Our servers are using at least a NIC-Team of 3 (plus an independent Management-Adapter) to balance the load and ensure availability.
Regular client access is perfectly fine and works without interruption, but when we transfer data between the servers (backups for example) we notice a frequent "disconnect" of 1-5 seconds.
First, all servers have been running in LCAP Mode with dynamic load-balancing. After testing a lot of configuration settings without success, we ended up having static teams with Address Hash-Based load balancing. (The idea was that the disconnect might be caused by the dynamic distribution)
However still: Every 50 seconds or so, the nic used to transfer data is dropping to a speed of "0 Bytes/second" for 1-5 seconds. Also other Clients accessing the server in question through the pooled connection then suffers from a short disconnect. (Remote desktop client, etc...)
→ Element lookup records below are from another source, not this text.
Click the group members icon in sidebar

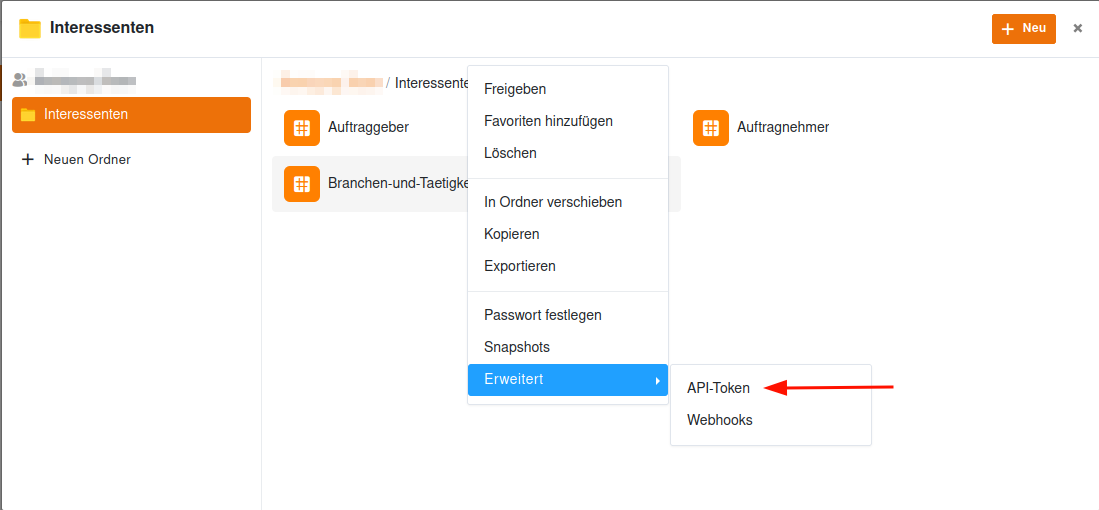(x=20, y=79)
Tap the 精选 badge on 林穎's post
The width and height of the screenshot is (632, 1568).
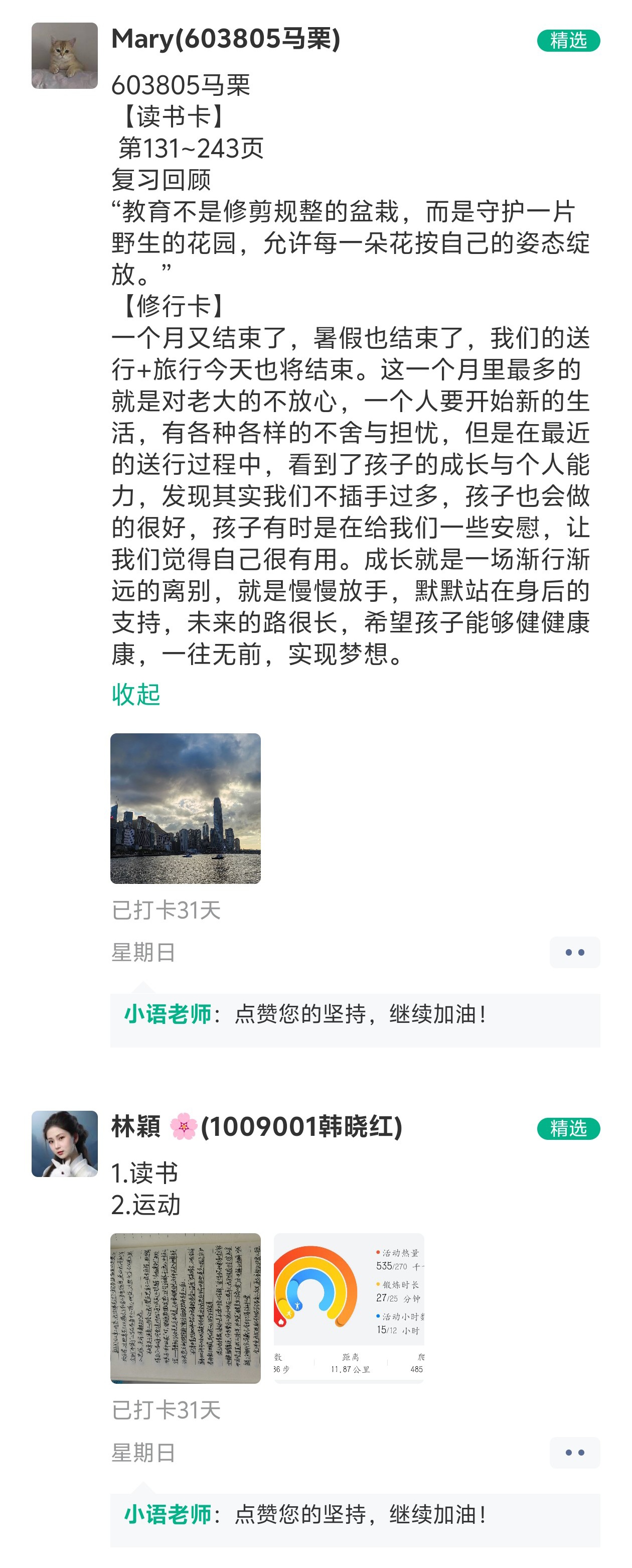coord(567,1129)
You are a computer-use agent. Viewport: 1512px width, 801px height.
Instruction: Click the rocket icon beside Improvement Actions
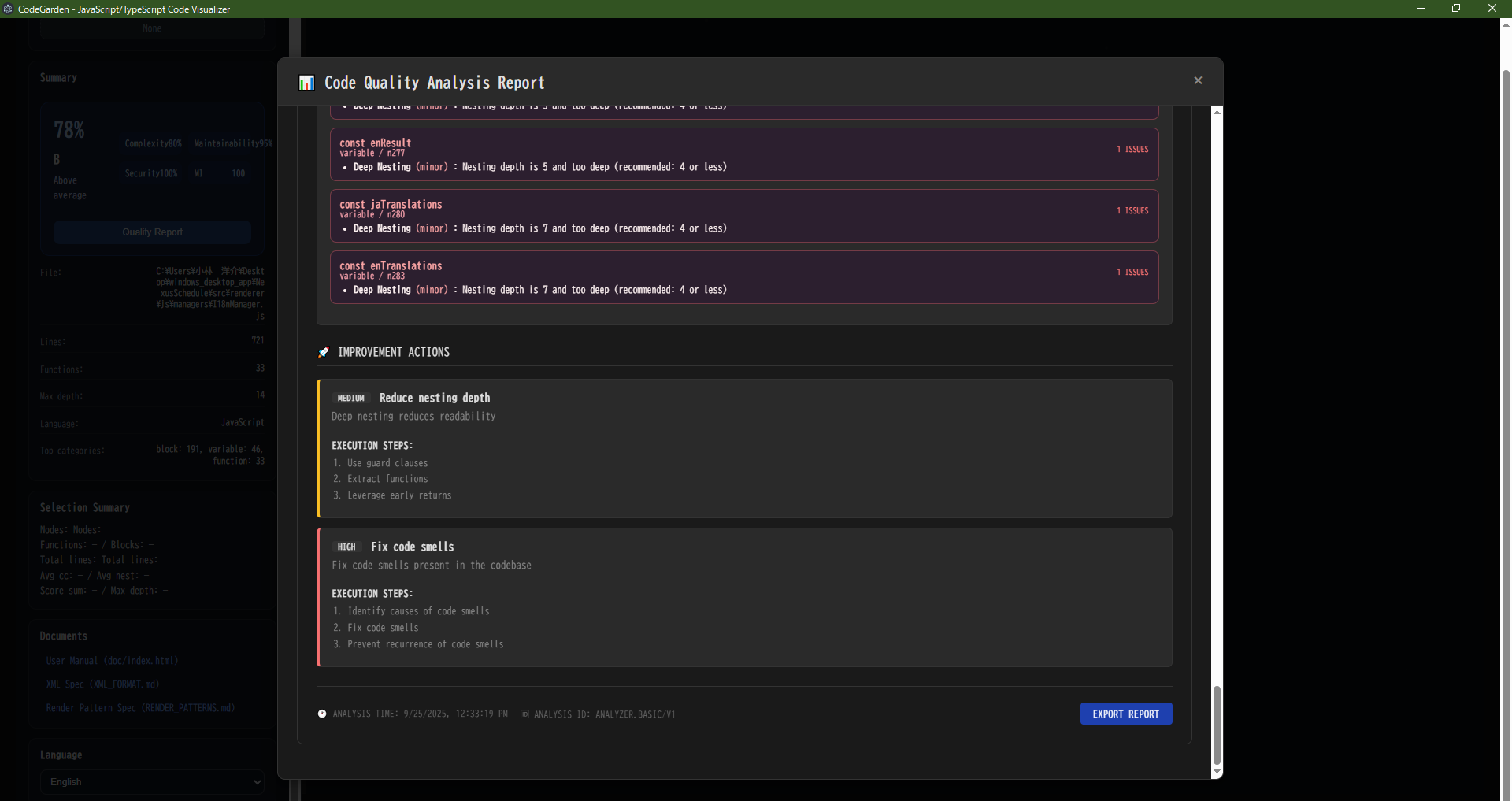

Neither of the Servers shows an error log, nor does the NIC Teaming interface report any problems - just the "Bytes/Second" drops to 0: (In this example, nic 3 is used due to address hash)
Connection drop:
the switch used is a HP ProCurve 1810G - 24 GE, with proper setup of the static teaming on the respective ports.
the Switch reports whenever a link is up or down - and whenever the issue appears, such an event is logged:
1 | Info | Sep 11 13:23:07 | NIM | Interface 6 is Link Down |
2 | Info | Sep 11 13:23:10 | NIM | Interface 6 is Link Up |
If the teaming as removed and the server are using a single connection, no problems appear, connection remains stable.
All nics have been configured with a static duplex mode to avoid effects caused by auto-negotiation.
Any idea where to start with debugging this?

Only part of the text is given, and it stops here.